After a bit of scribbling on the back of some unused schoolwork (hah!) we came up with a simple design, built around an ESP8266, SSD1306 display, A3144E hall effect sensor and some very powerful magnets:
First prototype, using a NodeMCU dev board to test the sensitivity of the hall-effect sensor (the 3-pin package at the front of the breadboard) - we had to swap for a different one to get a more reliable pickup:
We used a “bespoke sensor mount” (i.e. we raided the kids’ lego box and made extensive use of the hot glue gun ) to mount the hall-effect sensor and magnets to the hamster wheel itself:
First overnight run with the prototype - wow, he went much further than we expected!
Building the final version with a Wemos D1 mini so we can fit it into a smaller box:
Final version sat next to the prototype. (Still needs a bezel for the display!)
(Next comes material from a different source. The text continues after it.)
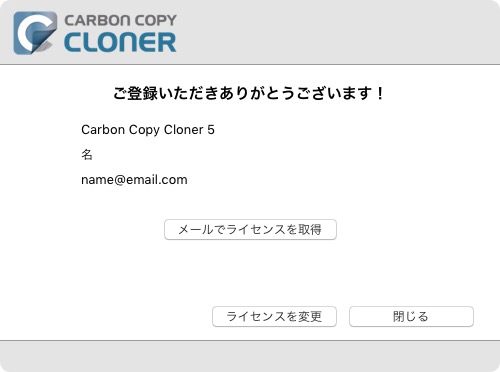Select the name@email.com address text

click(134, 180)
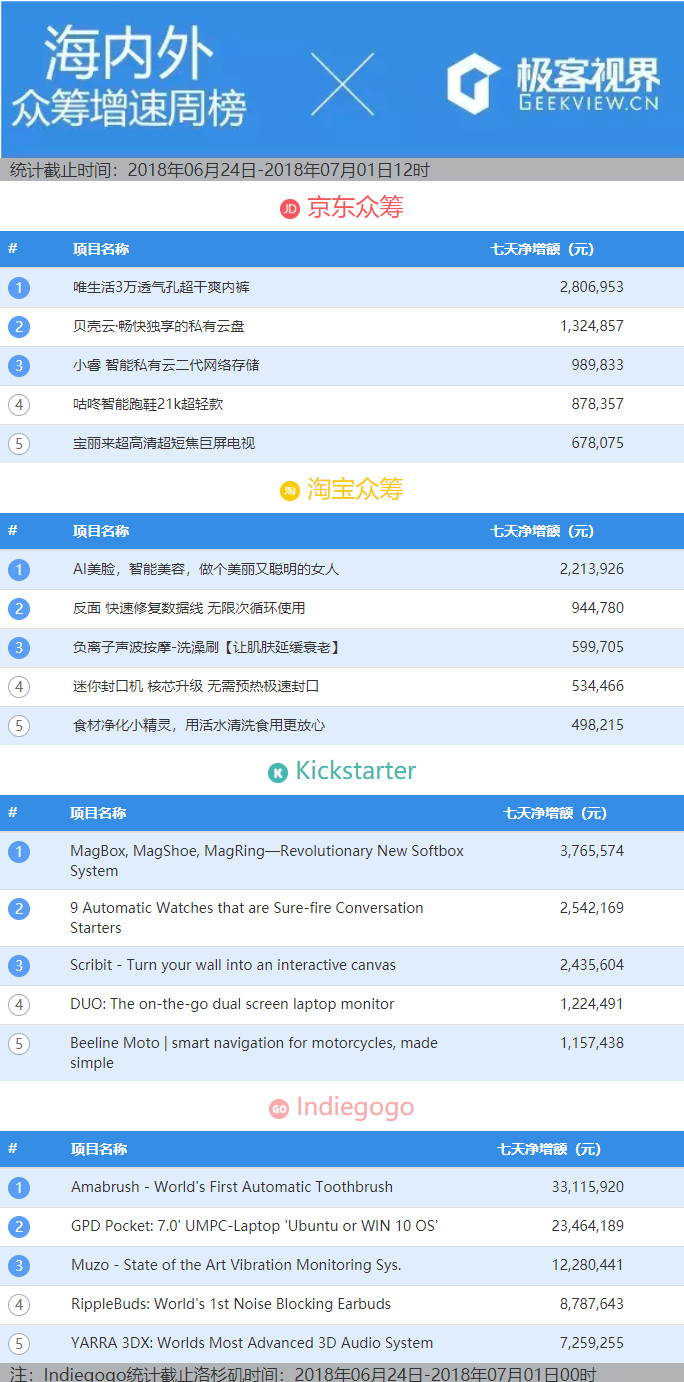Click the rank 2 badge beside 反面 快速修复数据线

(19, 608)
In terms of software, there’s nothing complicated - a bespoke Arduino sketch to run on the ESP8266 to capture the events from the wheel and calculate distance and speed, and send back to both Home Assistant via MQTT and IotPlotter via HTTP. In Home Assistant there’s are conventional sensors to wire this up:
- platform: mqtt
name: "Hamster Cumulative Distance"
state_topic: "hamstermonitor/data"
unit_of_measurement: 'km'
value_template: "{{ value_json.hamsterCumulativeDistanceKm }}"
icon: "mdi:ruler"
- platform: mqtt
name: "Hamster Speed"
state_topic: "hamstermonitor/data"
unit_of_measurement: 'km/h'
value_template: "{{ '%.2f' | format(value_json.hamsterSpeedKph) }}"
icon: "mdi:speedometer"
Due to the lack of RTC on the ESP8266, there is also a server-triggered event to reset the cumulative counters every day (ideally while the hamster is asleep!) so that we get a daily cumulative distance measure:
- id: 'reset_hamster_monitor'
alias: 'Reset Hamster Monitor'
trigger:
platform: time
at: "18:00:00"
action:
- service: mqtt.publish
data:
topic: "hamstermonitor/commands"
payload: "{ resetCounter : 1 }"
These sensors are then exposed on a tab within Home Assistant (also including the camera that sits and points at the hamster so we can see what he’s up to at night):
…and clicking through gives the history of his speed:
And of course we can’t finish without a picture of the hamster himself - say hello to Gus!